Cette ville du Darfour est tombée aux mains des paramilitaires en octobre dernier, lors d'une attaque présentant selon l'ONU les caractéristiques d'un "génocide".

D'après Nohad Eltayeb, de l'ONG basée aux Etats-Unis ACLED, des mouvements de troupes ont été observés au cours du mois passé à environ 60 kilomètres au nord, au sud et à l'ouest d'El-Obeid.

El-Obeid se trouve à un carrefour stratégique reliant des régions du centre et de l'est du Soudan contrôlées par l'armée, dont Khartoum, au Darfour sous contrôle des FSR à l'ouest.

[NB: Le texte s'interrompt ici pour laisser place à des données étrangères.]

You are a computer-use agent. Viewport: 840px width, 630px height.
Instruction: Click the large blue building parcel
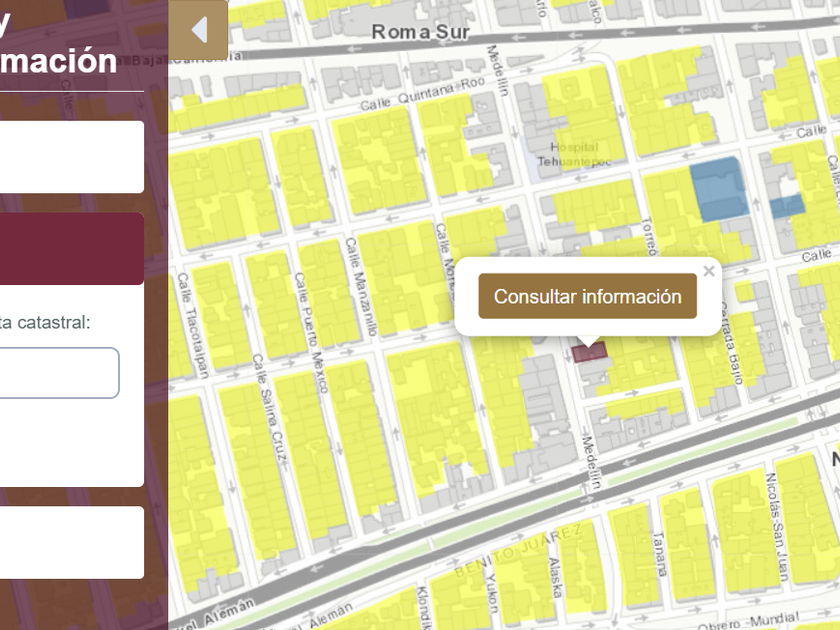tap(718, 188)
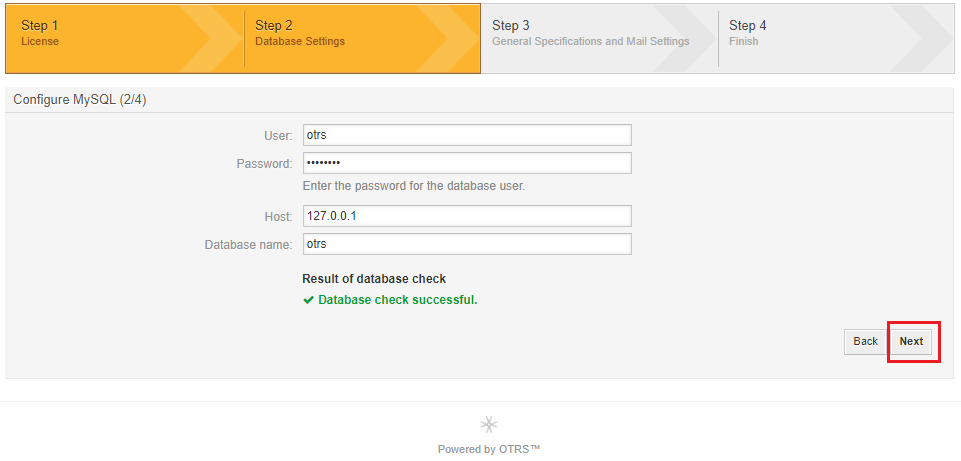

Selon des analystes, sa prise consoliderait le contrôle des FSR sur l'ouest du Soudan et pourrait ouvrir la voie à une avancée vers la capitale.

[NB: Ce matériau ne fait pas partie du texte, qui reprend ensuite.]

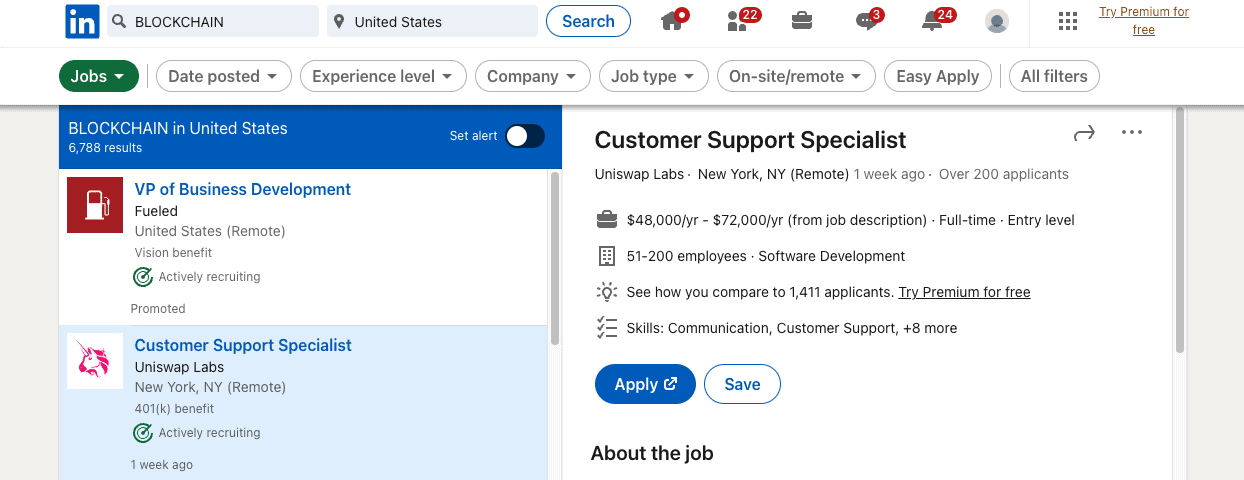Screen dimensions: 1244x480
Task: Toggle the Easy Apply filter
Action: 938,76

El-Obeid abrite une division d'infanterie, une base aérienne, un oléoduc stratégique et un important marché de gomme arabique.

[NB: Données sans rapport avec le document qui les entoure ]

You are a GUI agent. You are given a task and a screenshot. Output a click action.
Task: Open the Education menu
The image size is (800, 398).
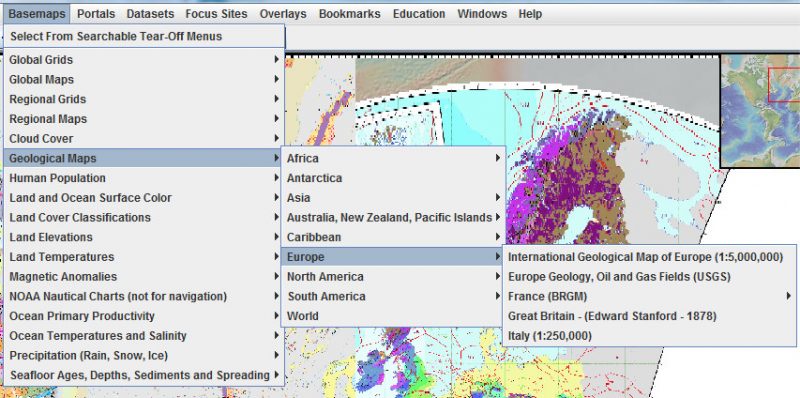click(419, 14)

" La contrôler, c'est une question de pouvoir, de territoire et d'argent ", affirme l'analyste Kholood Khair.

Les combats et les restrictions ont pratiquement coupé tout accès à la ville, rendant de plus en plus difficile toute couverture indépendante.

De rares images obtenues par l'AFP dans le camp d'Al-Rahmaniyah montrent des femmes épuisées avançant sous un soleil accablant, des jerricans sur la tête après des heures passées à attendre de l'eau à un puits éloigné.

Trop fatigués 

Dans le camp, près de 200 familles s'entassent dans des abris précaires.

Des enfants traînent dans l'étroite zone d'ombre projetée par les huttes . Certains sont trop fatigués pour jouer, d'autres suivent silencieusement leur mère.

" Nous n'avons rien. Ni eau, ni nourriture, ni matelas ", lâche Waseela Mohamed, une grand-mère de 70 ans.

Les livraisons d'aide qui avaient réussi à atteindre le camp il y a plusieurs semaines se sont raréfiées.

" Les organisations humanitaires font ce qu'elles peuvent, mais les besoins sont bien plus importants ", explique un bénévole qui a requis l'anonymat.

A l'intérieur d'El-Obeid, les drones bourdonnent presque en permanence, raconte Adam Hussein - un pseudonyme.

"Nous ne savons pas ce qui se passe vraiment. Tout est en crise. Les civils et les infrastructures sont constamment pris pour cible ", a-t-il confié à l'AFP.

Au moment où il parlait, un drone s'est écrasé tout près, sans faire de victimes.

Alors que le prix de l'eau a doublé, que celui de la nourriture a augmenté jusqu'à 300 % et que les tarifs des transports ont aussi grimpé en flèche, de nombreux habitants sont désormais, de fait, "encerclés ", selon Kholood Khair.

"Boucliers humains" 

Mohamed Refaat, de l'Organisation internationale pour les migrations, a averti que la ville se rapprochait d'un siège total, les civils pouvant bientôt "ne plus être capables de partir ni de revenir".

Sans aide immédiate, les conditions pourraient "en quelques semaines" ressembler à celles observées à El-Facher, où les civils ont survécu en se nourrissant d'aliments pour animaux pendant 18  mois de siège, a-t-il prévenu.

Selon l'ONU, plus de 6. 000 personnes ont été tuées durant les trois premiers jours de sa chute.

Une source gouvernementale a indiqué à l'AFP que l'armée avait tenté de ralentir l'avancée des paramilitaires.

Une source proche des FSR a elle accusé l'armée d'utiliser des civils comme " boucliers humains ", estimant qu'ils devraient être évacués.

Bien que la composition démographique de la ville diffère de celle d'El-Facher, où les violences ont suivi des lignes ethniques, Noha Eltayeb prévient que les civils "pourraient néanmoins être confrontés à des pillages, des violences sexuelles et des attaques contre ceux accusés de soutenir l'armée".